穣は取り調べの中で全てを自白し、涙ながらに後悔を語った。啓太が残したダイイングメッセージと亮の推理によって事件は解決したが、亮の胸の中には何とも言えない苦い思いが残った。
穣が連行されるとき、亮は静かに言った。「穣、君の両親は君が思っている以上に君のことを誇りに思っているはずだ。これからは自分の生き方でそれを証明してくれ。」と。穣は何も言わずに亮を見つめ、頷いた。
事件から数ヶ月後。明月高校はいつもの静けさを取り戻していたが、亮の中には大きな変化があった。

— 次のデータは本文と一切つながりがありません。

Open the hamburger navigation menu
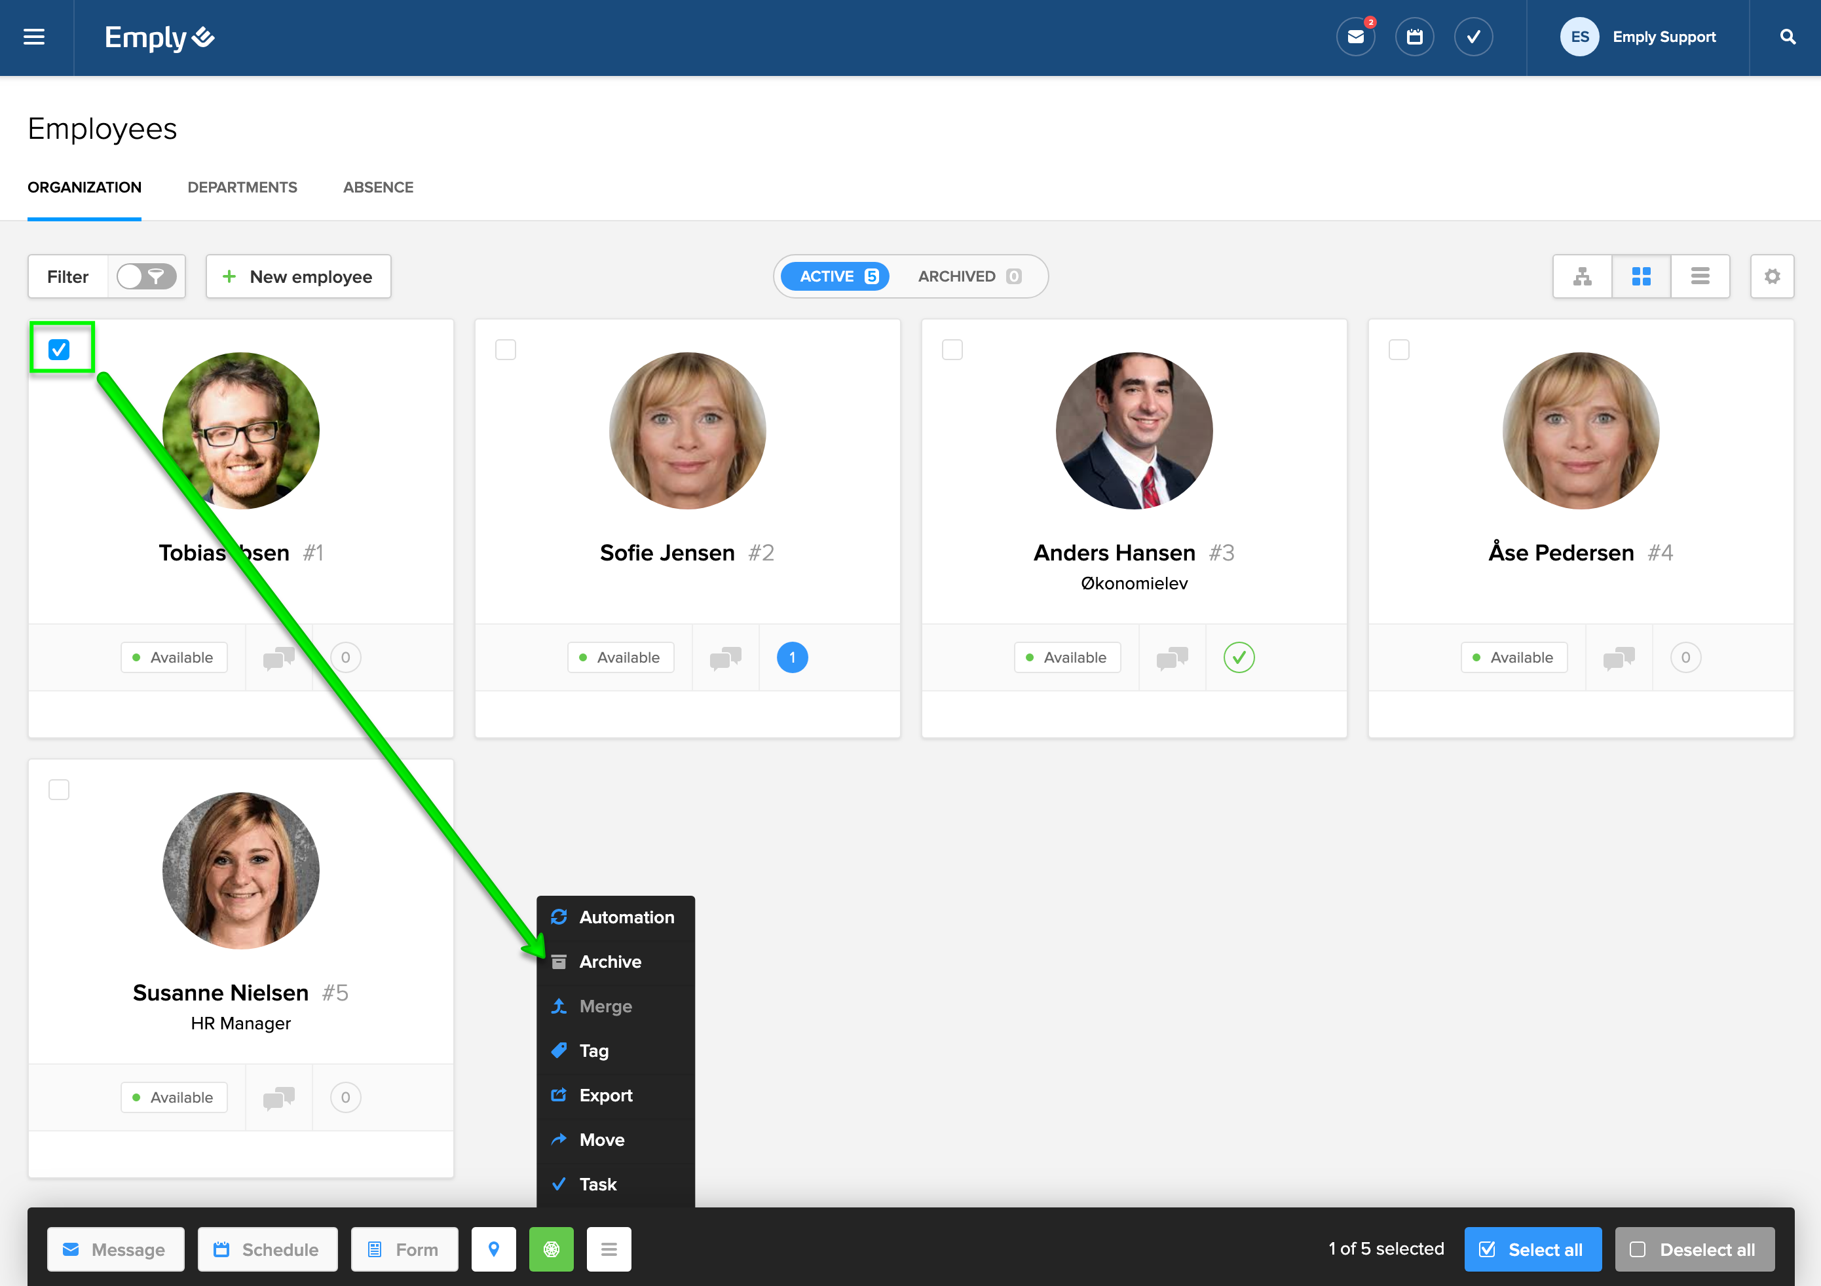 click(34, 37)
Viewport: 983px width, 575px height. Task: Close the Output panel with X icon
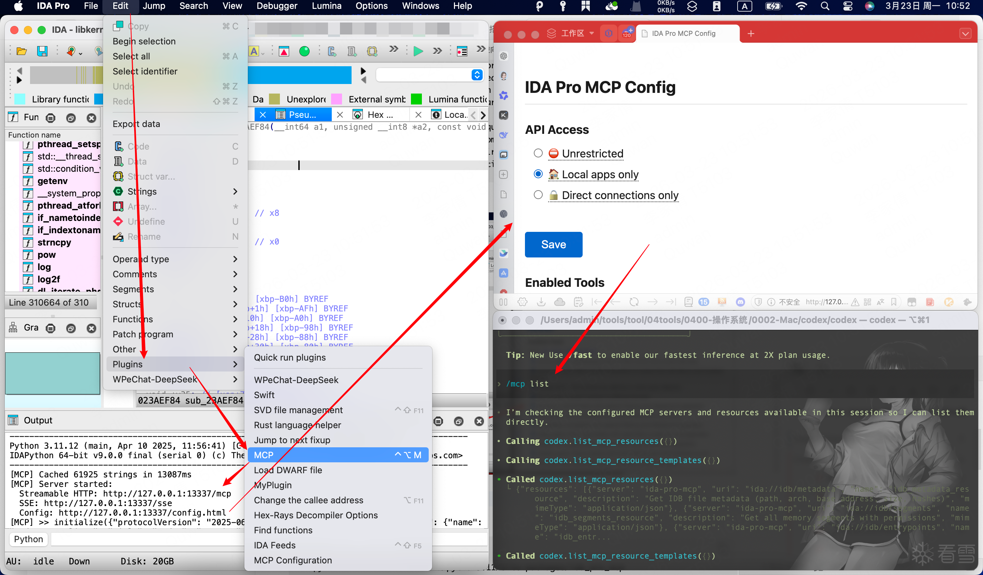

「正義って、何だろうな 」亮は教室の窓から外を眺めながら呟いた。その声に気づいた葵が近づいてきた。
「亮くん、それってまだ事件のことを考えてるの?」亮は振り返り、少し笑みを浮かべた。
「いや、ただ これからの自分の生き方を考えているだけだよ。誰かを守るための正義って、簡単なものじゃないなって。」葵は静かに頷き、亮の隣に立った。
「でも、亮くんはちゃんと正義を貫いたと思う。啓太くんも、きっと喜んでるはずだよ。」
亮は何も言わずに空を見上げた。そこには穏やかな冬の青空が広がっていた。亮は静かに呟いた。「啓太、君が最後に伝えたかったことを、僕は絶対に忘れない。」
事件の後、藤井亮は父親に感謝しつつ、静かにその場を離れた。警察の捜査が進む中で事件の真相は明らかになり、明月高校には再び平穏な日常が戻った。